Au Togo, les artistes ont lancé mardi un appel vibrant aux autorités dénonçant ce qu’ils qualifient de mise à mort de leur filière. Devant la presse à Lomé, et sous l’égide de la Fédération togolaise de musique (FTM), professionnels de la musique, du théâtre et des arts visuels ont dressé un diagnostic sans concession de la situation de leur secteur.
Selon la FTM, la culture traverse une crise profonde. La fédération déplore l’absence de mécanismes de financement opérationnels, la fermeture progressive des espaces culturels, ainsi que l’obsolescence des textes juridiques censés encadrer la profession.
« Depuis plus de cinq ans, nous sommes engagés dans un processus de restructuration, mais il ne s’agit que d’un éternel recommencement », a déclaré Ariel Dassanou, président de la fédération.
Les artistes dénoncent également leur précarité sociale grandissante. Sans protection ni statut officiel, beaucoup évoluent dans des conditions jugées indignes. Certaines voix ont évoqué des cas de créateurs gravement malades ou contraints à l’exil pour survivre, faute de soutien et d’opportunités locales.
Dans un communiqué publié à l’issue de cette conférence de presse, la FTM a formulé plusieurs revendications pour une restauration du secteur culturel au Togo. Elle souhaite la mise en place effective du Fonds national de promotion culturelle par des appels à projets transparents, la transposition dans la loi de la directive communautaire sur la rémunération pour copie privée, ainsi que la réforme urgente de la loi sur les droits d’auteur, jugée inadaptée à l’ère numérique.

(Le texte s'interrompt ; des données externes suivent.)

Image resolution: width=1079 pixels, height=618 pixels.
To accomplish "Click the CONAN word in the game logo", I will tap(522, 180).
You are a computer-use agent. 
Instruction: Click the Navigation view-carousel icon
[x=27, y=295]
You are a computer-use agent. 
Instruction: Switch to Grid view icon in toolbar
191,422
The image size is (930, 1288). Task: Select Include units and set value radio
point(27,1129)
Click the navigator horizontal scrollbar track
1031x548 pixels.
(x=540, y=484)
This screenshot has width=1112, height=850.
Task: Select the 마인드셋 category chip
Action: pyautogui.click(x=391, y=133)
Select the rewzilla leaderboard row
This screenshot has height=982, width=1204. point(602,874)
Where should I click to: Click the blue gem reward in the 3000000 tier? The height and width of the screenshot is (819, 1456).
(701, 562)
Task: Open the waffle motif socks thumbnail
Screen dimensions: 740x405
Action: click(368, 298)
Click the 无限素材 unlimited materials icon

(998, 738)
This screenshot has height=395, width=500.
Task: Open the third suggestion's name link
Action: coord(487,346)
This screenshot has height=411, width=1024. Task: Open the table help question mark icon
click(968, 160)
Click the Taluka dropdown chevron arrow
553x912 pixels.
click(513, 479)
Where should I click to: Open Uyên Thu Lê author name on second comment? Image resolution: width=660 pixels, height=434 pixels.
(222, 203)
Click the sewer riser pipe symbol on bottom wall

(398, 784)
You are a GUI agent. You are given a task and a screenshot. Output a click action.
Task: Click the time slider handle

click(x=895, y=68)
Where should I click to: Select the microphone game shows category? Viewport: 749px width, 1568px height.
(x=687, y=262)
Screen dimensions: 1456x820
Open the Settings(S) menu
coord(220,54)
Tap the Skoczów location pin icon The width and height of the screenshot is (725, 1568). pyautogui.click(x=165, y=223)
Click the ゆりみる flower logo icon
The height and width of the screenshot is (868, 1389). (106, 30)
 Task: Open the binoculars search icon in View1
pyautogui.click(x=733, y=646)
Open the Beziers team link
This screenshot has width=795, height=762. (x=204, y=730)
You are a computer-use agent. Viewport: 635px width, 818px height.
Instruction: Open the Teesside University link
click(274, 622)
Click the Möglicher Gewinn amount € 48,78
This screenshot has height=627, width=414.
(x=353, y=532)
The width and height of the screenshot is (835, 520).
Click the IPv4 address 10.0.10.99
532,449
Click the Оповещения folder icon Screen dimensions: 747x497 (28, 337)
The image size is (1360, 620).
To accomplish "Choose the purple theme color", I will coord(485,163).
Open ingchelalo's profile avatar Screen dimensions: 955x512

Les professionnels exigent aussi la création d’un statut social pour les artistes et la mise en place d’un cadre permanent de dialogue avec l’État. Ils affirment toutefois que leur démarche n’est pas hostile aux pouvoirs publics, mais vise à ouvrir une concertation structurée et responsable.
« La culture n’est pas un luxe », a martelé la FTM. « Quand un artiste ne peut pas se soigner, quand un créateur est contraint à l’exil, c’est toute la nation qui s’appauvrit ».